Although the show was the first overview of Thiebaud’s production to open since his death, Shields and the Crocker were not aiming for a critical revision. This was a celebratory tribute, fittingly presented at an institution that has been committed to the artist’s work for three-quarters of a century. The Crocker first presented Thiebaud’s art in 1945, organized his first one-person show in 1951, and hosted a solo show every decade after that.
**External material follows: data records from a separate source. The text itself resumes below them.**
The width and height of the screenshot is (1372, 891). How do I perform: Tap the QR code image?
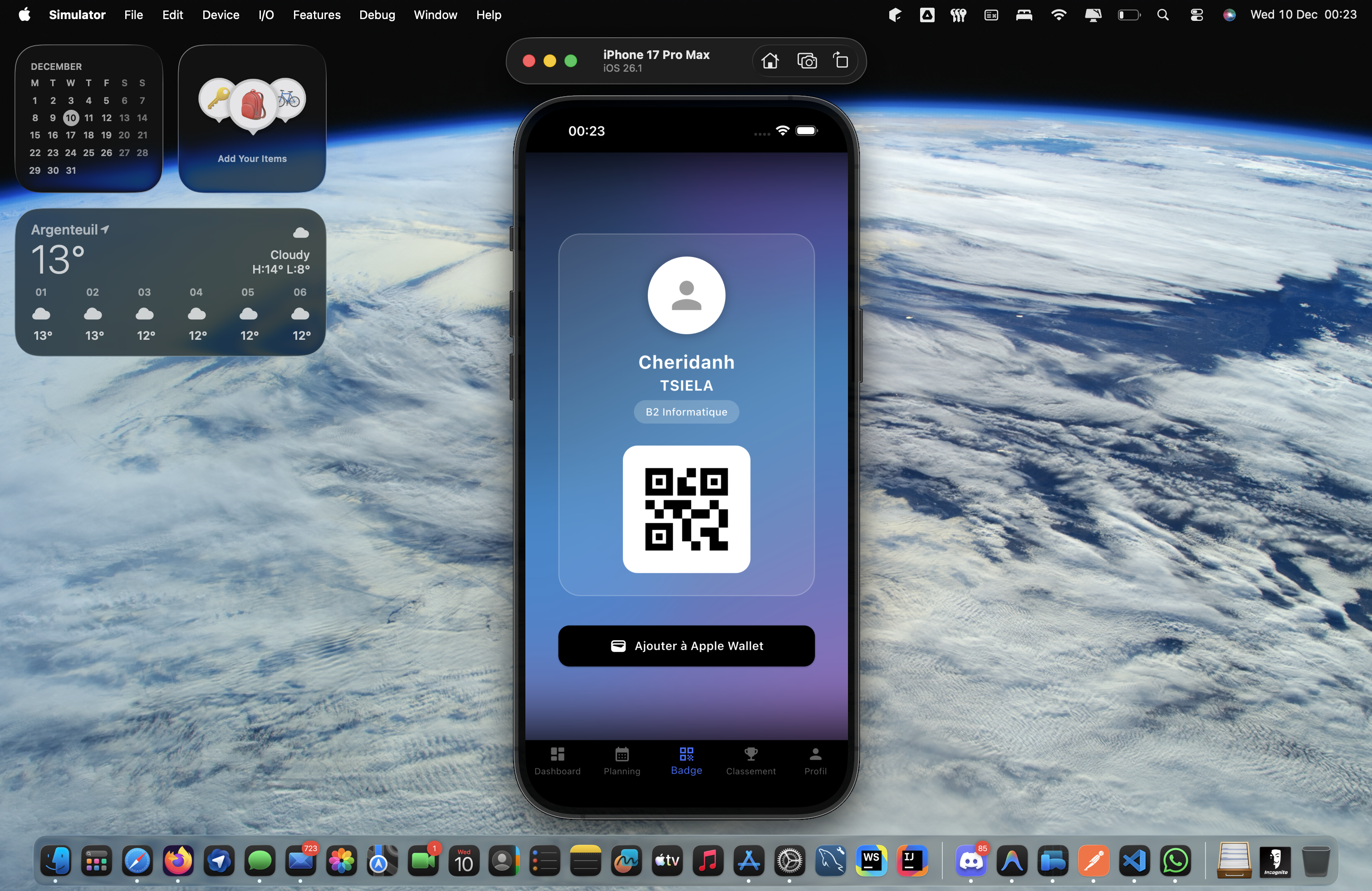686,509
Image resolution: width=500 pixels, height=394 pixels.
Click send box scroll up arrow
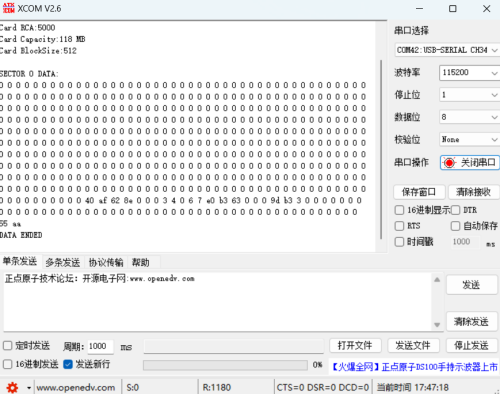(437, 280)
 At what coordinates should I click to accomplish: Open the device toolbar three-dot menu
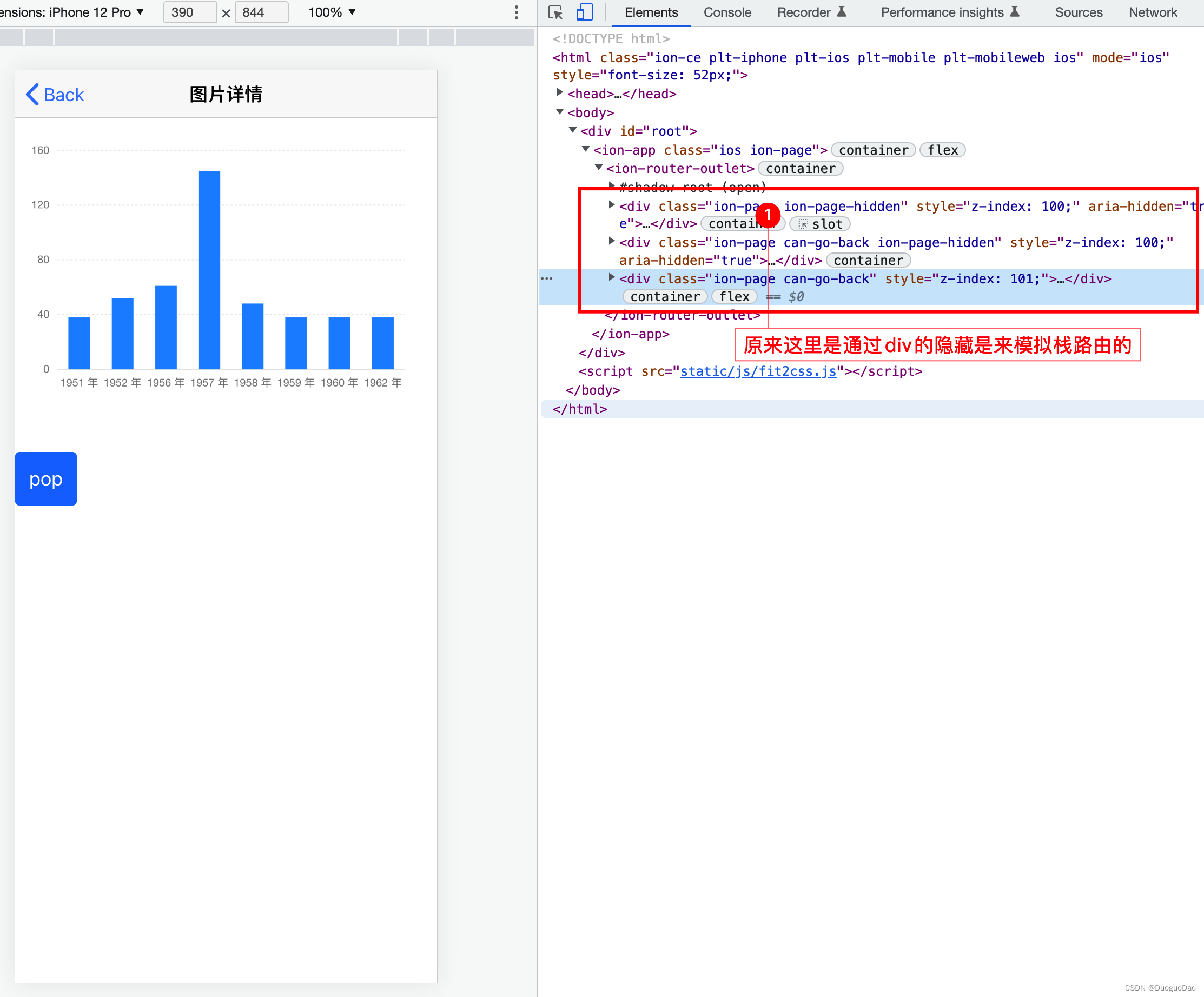(516, 12)
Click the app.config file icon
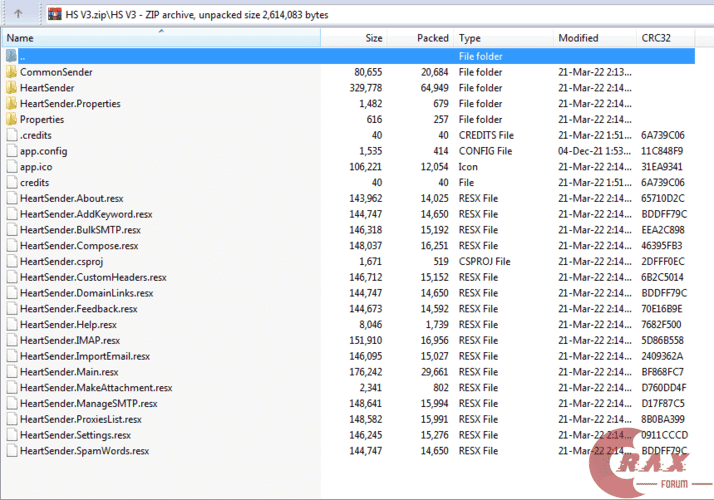Image resolution: width=714 pixels, height=500 pixels. point(11,151)
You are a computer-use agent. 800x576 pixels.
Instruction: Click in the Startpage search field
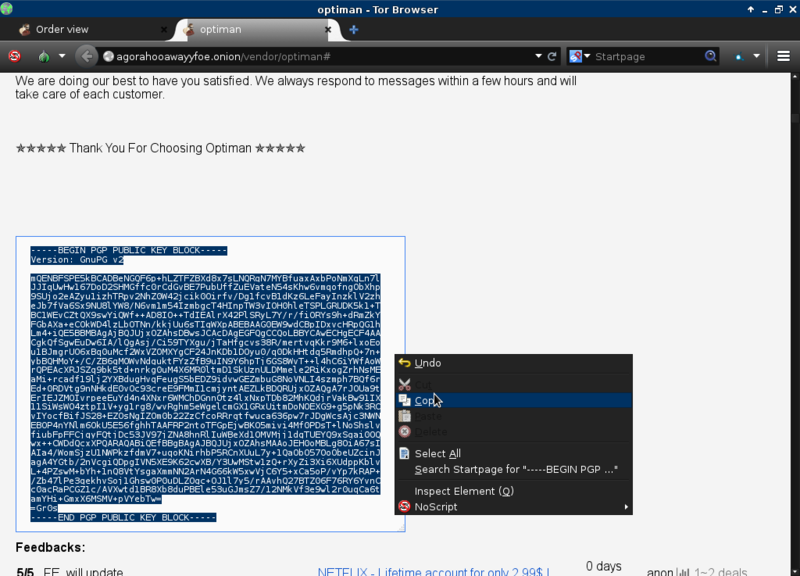point(645,57)
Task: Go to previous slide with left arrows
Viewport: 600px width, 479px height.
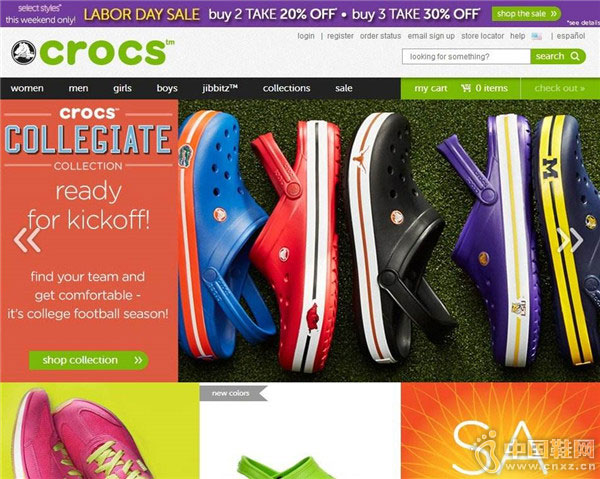Action: click(x=27, y=240)
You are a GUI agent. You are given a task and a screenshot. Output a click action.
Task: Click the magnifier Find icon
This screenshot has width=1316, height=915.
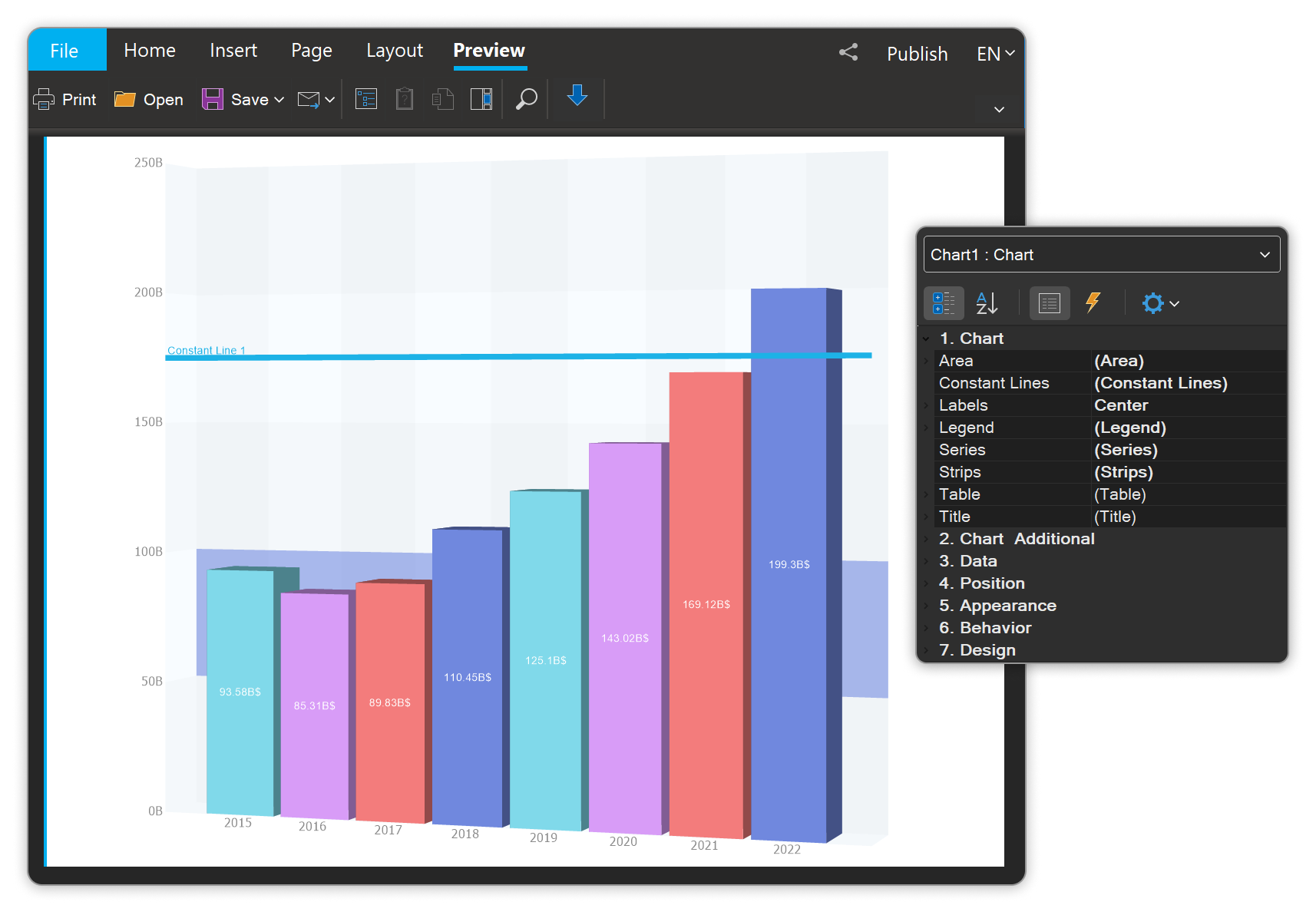(526, 99)
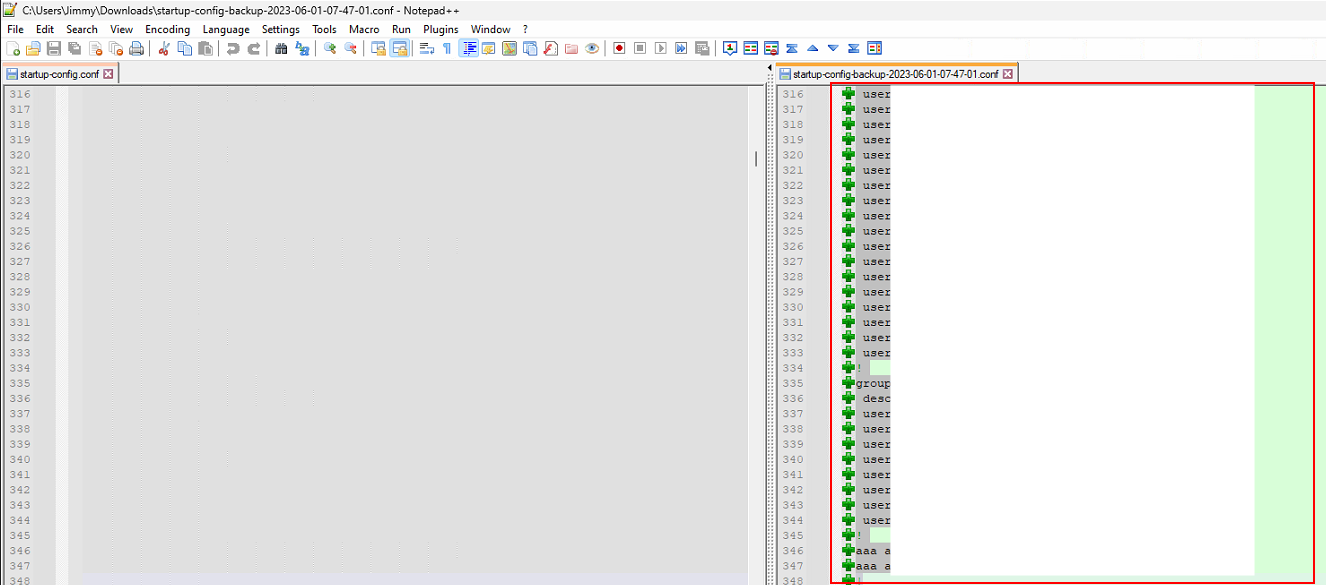The width and height of the screenshot is (1326, 585).
Task: Open the File menu
Action: pyautogui.click(x=15, y=29)
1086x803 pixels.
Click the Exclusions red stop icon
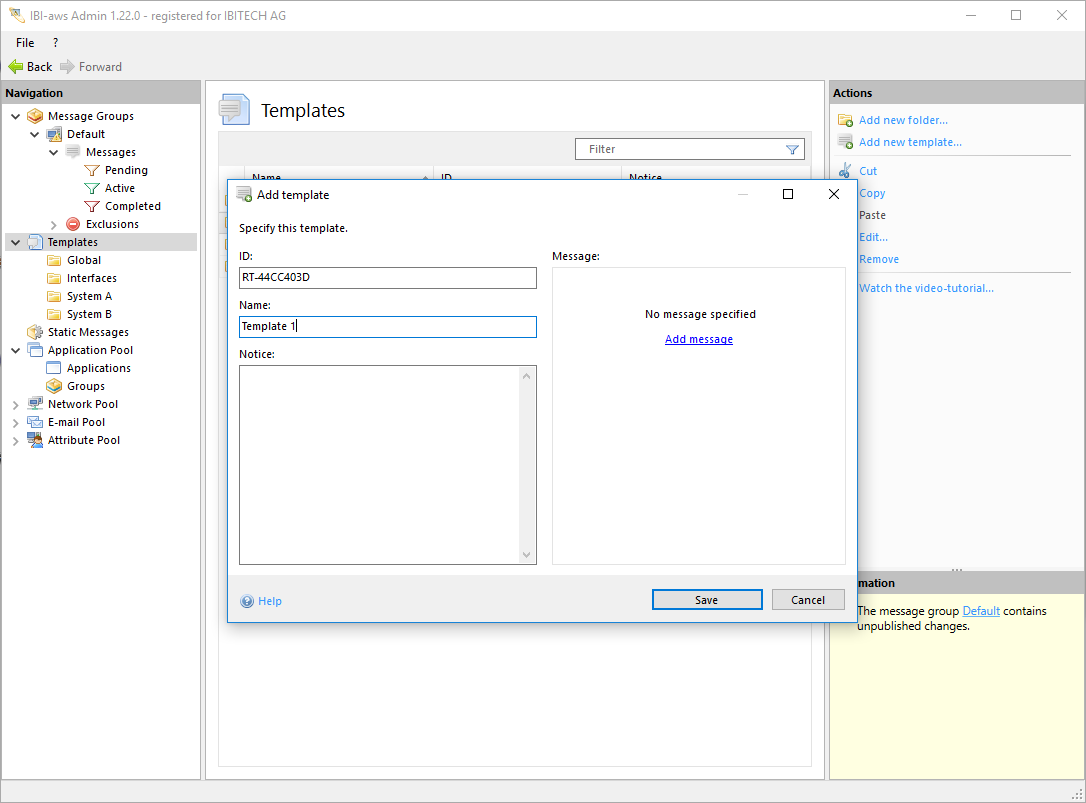click(73, 224)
On entering the spacious Celebrations gallery, the overall impression was one of energy and order: an installation mirroring the effect of the art. Many of the artworks in the show manifested Thiebaud’s interest in graphic power and theatricality, lending the exhibition an exceptional vitality. This sense of life was enhanced by the crowds of viewers and billboard-size photomurals of painting details representing the artist’s four traditional realist genres: still lifes, figures, cityscapes, and landscapes (fig. 1).
The exhibition began with four paintings made before 1961, the year Thiebaud found his mature style. Zither Player, a moody 1959 oil on canvas, was created when, as Thiebaud later recalled, he was struggling to find “that fundamental thing,” a personal voice and subjects that mattered to him. Although Zither Player was painted from life, using a model in the realist tradition, the gestural facture is Abstract Expressionist, signifying “art” in 1959. It is a successful hybrid of Abstract Expressionism and realism, like the contemporaneous work of Bay Area Figurative and second-generation New York School artists.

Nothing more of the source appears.